Zum Inhalt springen
Porträt von Xi Jinping.
Legende: Hat gut lachen: Xi Jinping weiss um die wirtschaftliche Bedeutung seines Landes für die USA. Keystone / Archiv

International Chinas kluger Cyber-Schachzug

Nächste Woche erwartet Washington hohen Besuch aus China: Xi Jinping beehrt Barack Obama. Wegen Hackerangriffen aus dem Reich der Mitte ist die Stimmung zwischen den beiden Grossmächten allerdings angespannt. Xi kontert dies kurz vor dem Treffen mit einer geschickten Machtdemonstration.

Zwischen den beiden Grossmächten brodelt es: vor dem Gipfeltreffen in Washington herrscht zwischen den USA und China dicke Luft. Nun hat der chinesische Präsident Xi Jinping geschickt seine Machtfülle demonstriert.

Marktzugang für Cyber-Technologie

Xi legt auf dem Weg nach Washington einen Zwischenhalt ein: Er landet in Seattle an der US-Westküste. Dort veranstaltet er eine Technologiekonferenz. Die Chefs von Apple, Microsoft, Google und Cisco werden dorthin pilgern, Microsoft-Gründer Bill Gates lädt ihn zum Dinner in seine Villa ein.

Präsident Xi sendet damit ein deutliches Zeichen an Washington: Eure Wirtschaft hört auf mich.

Dieser Ansicht ist auch Herbert Lin, Cyberpolitik-Experte der Universität Stanford. «Xi Jinping unterstreicht damit, dass die US-Wirtschaft stark am Zugang zum chinesischen Markt interessiert ist, und dass er als Präsident diesen Zugang kontrolliert.»

Facebook, Youtube und Twitter sind in China verboten. Sie würden ihre Plattformen gerne dort aufschalten können. Als der chinesische Internetzar und Chefzensor Lu Wei letzten Dezember das Silicon Valley besuchte, wurde er von den Chefs der Techfirmen hofiert.
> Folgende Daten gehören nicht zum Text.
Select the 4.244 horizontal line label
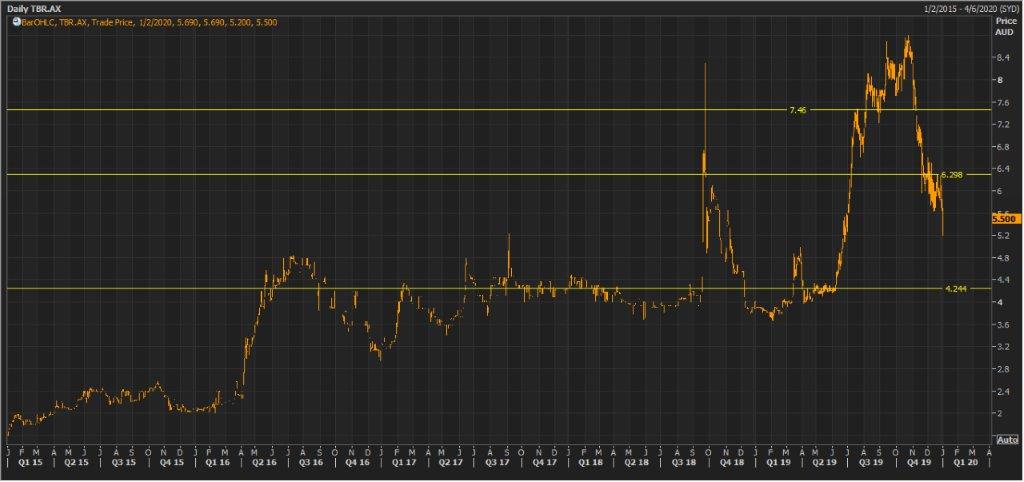 click(955, 288)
Facebook-Chef Mark Zuckerberg legte sogar ein Buch mit Reden des chinesischen Präsidenten auf sein Pult und zeigte es dem Gesandten aus China.

Es ist eine interessante Frage, wie stark sie mit repressiven Regimen zusammenarbeiten wollen, um ihre Märkte auszuweiten
Autor: Herbert Lin Cyberpolitik-Experte, Universität Stanford

Andererseits reden Zuckerberg und weitere Silicon-Valley-Unternehmer stets davon, wie sie die Welt mit freiem Informationsfluss verbessern wollen. «Sie schreiben sich gerne diese Werte auf die Fahne, aber sie haben auch Aktionäre, die sie bedienen müssen. Es ist eine interessante Frage, wie stark sie mit repressiven Regimen zusammenarbeiten wollen, um ihre Märkte auszuweiten», sagt Herbert Lin.
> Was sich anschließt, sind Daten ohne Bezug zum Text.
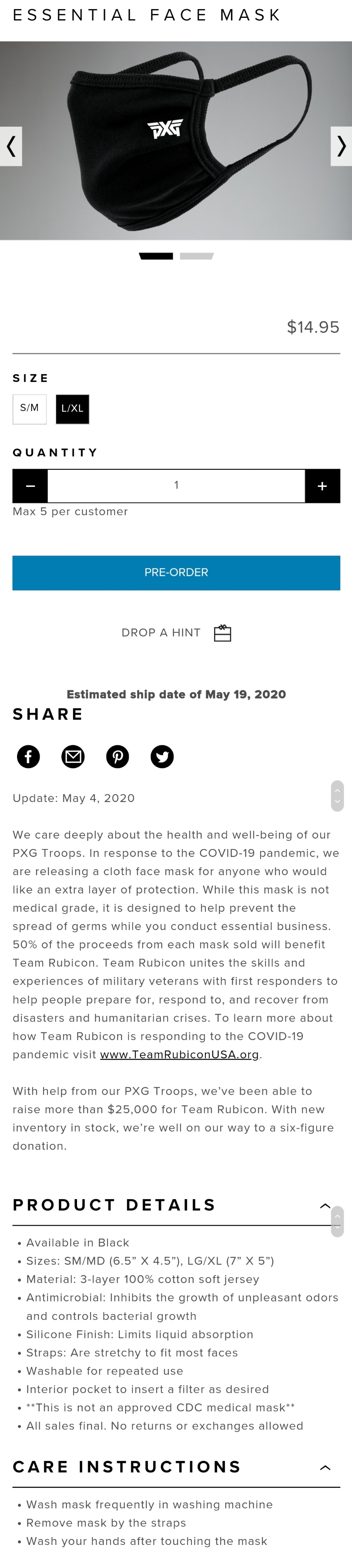Share via email icon
352x1568 pixels.
point(73,757)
Alle Informationsplattformen, die in China aktiv werden, akzeptieren gewisse chinesische Zensurvorgaben. Die Firma Linkedin zensuriert Inhalte auf Wunsch der Chinesen. Google geriet wegen Zensur und Hackerangriffen in Konflikt mit den chinesischen Behörden und ist seither blockiert worden.

Bald weiterer Besuch für Obama?

Nun möchte China einen Schritt weiter gehen und US-Firmen zu generellen Regeln verpflichten, die die Zensur und den Wissensdiebstahl erleichtern würden. Wie die «New York Times» berichtete, verlangen die Behörden in Peking, dass die Firmen chinesische Kundendaten in China aufbewahren. Und, dass die US-Unternehmen Drittparteien Zugang gewähren zu ihren Systemen – für sogenannte Sicherheitschecks.
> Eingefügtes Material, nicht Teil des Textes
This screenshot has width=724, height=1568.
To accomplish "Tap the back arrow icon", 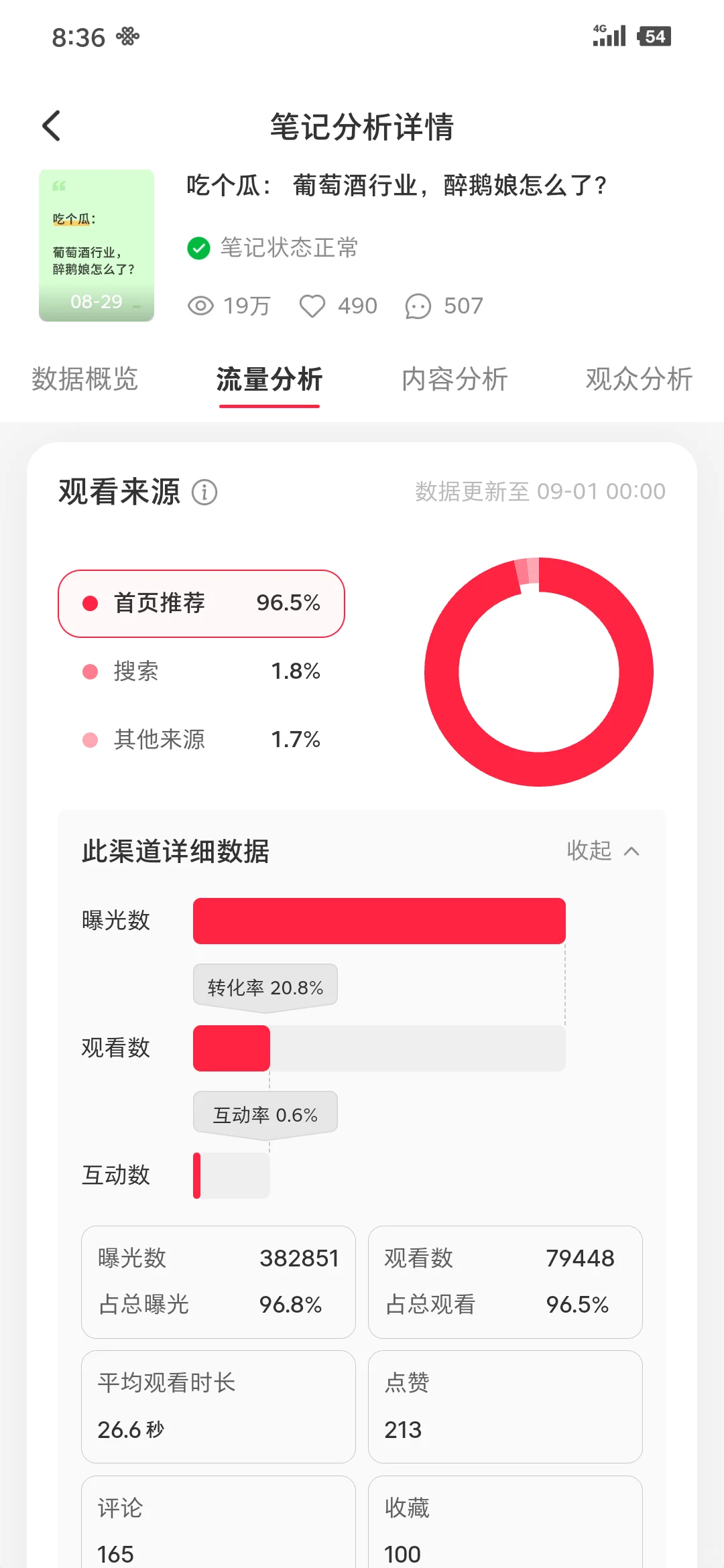I will 52,126.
Ein heikler Vorschlag für Standford-Forscher Lin: «US-Firmen sind hin- und hergerissen. Sie würden sehr gerne mit China geschäften, aber sie fürchten, dass ihr geistiges Eigentum gestohlen wird.»

Mit diesem Problem wenden sich die US-Konzerne an ihre eigene Regierung. Sie möchten, dass die USA Druck aufsetzen, um den chinesischen Wunsch nach Wissenstransfer zu bändigen. Gut möglich, dass die Tech-Firmenchefs, die den chinesischen Präsidenten in Seattle treffen, als nächstes nach Washington reisen.